### Work instruction
Write out the stretch of lines below that begins at the line with "Screen dimensions: 588x392" and ends at the line with "Task: Click the '3–4 hours per day' detail", including both, exactly as given and nothing more.

### Stored items
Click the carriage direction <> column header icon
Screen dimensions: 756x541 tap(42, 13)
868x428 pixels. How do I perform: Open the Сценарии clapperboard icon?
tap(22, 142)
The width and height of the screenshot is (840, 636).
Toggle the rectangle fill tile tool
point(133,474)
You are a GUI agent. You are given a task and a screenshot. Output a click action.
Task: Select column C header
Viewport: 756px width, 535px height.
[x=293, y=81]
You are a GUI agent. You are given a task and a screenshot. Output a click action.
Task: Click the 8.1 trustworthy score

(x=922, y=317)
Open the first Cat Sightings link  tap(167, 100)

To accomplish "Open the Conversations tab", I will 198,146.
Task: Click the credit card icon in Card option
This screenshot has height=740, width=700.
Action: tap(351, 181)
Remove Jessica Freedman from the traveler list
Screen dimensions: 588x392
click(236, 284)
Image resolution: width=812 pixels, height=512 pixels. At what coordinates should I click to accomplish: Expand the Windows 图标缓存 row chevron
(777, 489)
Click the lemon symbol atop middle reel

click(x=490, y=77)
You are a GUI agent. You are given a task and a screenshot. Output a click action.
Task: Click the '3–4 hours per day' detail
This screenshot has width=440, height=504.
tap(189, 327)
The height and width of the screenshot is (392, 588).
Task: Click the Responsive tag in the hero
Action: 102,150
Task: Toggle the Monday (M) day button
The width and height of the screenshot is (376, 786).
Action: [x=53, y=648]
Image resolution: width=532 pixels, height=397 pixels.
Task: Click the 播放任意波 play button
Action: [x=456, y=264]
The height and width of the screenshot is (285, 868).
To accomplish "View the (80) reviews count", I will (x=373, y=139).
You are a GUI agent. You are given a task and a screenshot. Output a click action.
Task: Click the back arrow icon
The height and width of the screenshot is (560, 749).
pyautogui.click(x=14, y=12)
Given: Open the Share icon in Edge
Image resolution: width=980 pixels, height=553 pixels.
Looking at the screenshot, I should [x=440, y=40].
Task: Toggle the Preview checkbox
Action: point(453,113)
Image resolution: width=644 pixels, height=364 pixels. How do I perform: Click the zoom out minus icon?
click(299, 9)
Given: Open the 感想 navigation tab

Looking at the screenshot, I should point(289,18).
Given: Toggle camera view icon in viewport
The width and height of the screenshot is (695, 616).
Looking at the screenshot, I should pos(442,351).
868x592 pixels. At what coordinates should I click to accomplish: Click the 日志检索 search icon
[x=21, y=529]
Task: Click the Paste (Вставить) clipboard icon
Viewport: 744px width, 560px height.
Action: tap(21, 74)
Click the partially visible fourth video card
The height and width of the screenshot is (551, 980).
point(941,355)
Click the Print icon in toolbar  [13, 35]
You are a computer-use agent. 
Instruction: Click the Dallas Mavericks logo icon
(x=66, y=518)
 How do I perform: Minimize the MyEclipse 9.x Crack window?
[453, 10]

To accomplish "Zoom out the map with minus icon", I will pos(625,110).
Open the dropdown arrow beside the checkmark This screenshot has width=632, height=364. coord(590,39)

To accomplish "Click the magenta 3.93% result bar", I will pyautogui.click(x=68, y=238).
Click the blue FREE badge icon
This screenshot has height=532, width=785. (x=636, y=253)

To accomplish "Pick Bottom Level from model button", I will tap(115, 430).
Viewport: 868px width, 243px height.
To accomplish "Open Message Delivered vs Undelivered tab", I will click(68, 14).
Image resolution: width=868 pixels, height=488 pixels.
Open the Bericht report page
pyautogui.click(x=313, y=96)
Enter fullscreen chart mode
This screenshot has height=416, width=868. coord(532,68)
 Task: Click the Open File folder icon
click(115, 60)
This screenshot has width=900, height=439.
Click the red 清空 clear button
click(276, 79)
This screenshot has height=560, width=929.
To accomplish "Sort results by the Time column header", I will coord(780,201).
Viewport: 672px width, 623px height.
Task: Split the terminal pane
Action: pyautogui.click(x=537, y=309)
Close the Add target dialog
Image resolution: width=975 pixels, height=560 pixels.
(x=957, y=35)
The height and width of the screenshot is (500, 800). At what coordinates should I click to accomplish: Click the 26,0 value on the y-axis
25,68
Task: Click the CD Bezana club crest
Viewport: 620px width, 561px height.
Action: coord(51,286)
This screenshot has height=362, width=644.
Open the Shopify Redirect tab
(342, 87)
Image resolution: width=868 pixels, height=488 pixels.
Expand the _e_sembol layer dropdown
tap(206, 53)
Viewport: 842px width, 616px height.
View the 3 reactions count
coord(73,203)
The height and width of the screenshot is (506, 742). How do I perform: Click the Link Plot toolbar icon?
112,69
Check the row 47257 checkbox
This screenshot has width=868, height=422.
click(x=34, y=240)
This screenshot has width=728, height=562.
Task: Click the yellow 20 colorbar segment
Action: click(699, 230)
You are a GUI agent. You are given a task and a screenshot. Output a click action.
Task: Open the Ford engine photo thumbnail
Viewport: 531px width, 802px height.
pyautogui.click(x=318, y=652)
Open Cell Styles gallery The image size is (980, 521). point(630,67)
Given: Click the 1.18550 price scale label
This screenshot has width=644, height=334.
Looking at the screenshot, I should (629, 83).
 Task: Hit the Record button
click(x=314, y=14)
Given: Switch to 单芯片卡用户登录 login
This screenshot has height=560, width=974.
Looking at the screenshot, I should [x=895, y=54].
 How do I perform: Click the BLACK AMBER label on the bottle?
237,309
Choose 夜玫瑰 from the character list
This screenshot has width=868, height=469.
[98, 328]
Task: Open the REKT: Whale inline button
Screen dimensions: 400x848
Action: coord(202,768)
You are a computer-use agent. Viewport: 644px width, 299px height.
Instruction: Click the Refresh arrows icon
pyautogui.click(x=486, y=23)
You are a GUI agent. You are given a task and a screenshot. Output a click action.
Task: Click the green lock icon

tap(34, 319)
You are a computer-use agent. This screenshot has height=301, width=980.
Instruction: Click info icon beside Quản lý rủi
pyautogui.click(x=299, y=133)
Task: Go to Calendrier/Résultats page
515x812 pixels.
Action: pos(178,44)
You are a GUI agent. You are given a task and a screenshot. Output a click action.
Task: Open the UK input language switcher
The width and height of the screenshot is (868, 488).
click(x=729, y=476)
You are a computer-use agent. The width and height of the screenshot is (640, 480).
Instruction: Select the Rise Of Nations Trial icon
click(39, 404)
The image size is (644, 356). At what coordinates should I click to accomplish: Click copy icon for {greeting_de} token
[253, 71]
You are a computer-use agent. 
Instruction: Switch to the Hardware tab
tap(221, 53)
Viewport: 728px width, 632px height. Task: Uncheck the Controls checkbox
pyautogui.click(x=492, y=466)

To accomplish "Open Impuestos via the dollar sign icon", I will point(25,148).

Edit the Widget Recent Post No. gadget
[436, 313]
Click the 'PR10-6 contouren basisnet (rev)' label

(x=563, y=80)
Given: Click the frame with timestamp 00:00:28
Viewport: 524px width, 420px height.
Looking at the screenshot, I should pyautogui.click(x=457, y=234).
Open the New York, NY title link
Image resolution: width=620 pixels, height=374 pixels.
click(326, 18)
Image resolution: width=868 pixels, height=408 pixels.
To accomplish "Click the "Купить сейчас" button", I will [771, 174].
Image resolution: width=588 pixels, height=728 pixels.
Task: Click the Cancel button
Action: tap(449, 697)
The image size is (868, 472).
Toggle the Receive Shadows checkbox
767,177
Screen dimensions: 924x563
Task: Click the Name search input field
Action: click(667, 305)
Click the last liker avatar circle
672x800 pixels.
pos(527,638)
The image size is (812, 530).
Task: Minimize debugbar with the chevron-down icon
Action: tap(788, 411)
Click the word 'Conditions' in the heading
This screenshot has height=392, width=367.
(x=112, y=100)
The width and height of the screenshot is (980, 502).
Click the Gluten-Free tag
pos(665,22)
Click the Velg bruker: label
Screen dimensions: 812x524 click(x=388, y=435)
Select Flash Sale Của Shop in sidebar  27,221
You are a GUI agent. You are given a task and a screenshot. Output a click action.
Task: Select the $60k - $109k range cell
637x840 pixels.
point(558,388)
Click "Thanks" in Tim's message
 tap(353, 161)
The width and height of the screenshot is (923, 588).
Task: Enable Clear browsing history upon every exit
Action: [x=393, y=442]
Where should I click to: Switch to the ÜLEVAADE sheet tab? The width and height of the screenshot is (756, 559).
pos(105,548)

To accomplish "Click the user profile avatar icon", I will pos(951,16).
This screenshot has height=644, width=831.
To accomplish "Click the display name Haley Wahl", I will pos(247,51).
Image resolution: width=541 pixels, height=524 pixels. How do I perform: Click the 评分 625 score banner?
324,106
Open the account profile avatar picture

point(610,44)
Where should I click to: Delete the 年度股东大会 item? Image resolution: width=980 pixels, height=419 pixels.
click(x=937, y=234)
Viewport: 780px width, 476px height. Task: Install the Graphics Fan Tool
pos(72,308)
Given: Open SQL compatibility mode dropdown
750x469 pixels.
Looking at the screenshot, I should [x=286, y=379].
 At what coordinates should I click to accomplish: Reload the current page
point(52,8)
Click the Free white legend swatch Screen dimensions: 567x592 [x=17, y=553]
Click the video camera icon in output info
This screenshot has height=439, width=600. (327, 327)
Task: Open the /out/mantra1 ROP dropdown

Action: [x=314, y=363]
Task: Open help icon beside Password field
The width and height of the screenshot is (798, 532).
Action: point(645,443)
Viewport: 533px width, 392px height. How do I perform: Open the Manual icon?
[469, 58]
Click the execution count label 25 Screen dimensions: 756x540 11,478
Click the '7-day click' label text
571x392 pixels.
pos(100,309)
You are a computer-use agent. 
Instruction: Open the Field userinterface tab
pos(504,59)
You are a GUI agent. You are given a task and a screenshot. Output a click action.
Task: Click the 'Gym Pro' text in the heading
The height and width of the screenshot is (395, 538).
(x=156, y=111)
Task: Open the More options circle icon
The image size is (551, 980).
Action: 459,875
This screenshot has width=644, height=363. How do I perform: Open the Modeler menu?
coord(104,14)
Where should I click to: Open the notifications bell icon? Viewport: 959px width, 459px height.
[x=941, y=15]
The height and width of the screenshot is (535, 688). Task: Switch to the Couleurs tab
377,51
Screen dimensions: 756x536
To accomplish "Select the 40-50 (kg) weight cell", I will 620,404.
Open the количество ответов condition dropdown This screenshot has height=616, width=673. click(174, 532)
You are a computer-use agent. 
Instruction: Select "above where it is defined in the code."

### Response to this exercise
Screen dimensions: 588x392
click(236, 284)
Image resolution: width=812 pixels, height=512 pixels. At what coordinates should I click to accomplish: Expand the Windows 图标缓存 row chevron
(777, 489)
Click the lemon symbol atop middle reel

click(x=490, y=77)
You are a GUI agent. You are given a task and a screenshot. Output a click action.
Task: Click the '3–4 hours per day' detail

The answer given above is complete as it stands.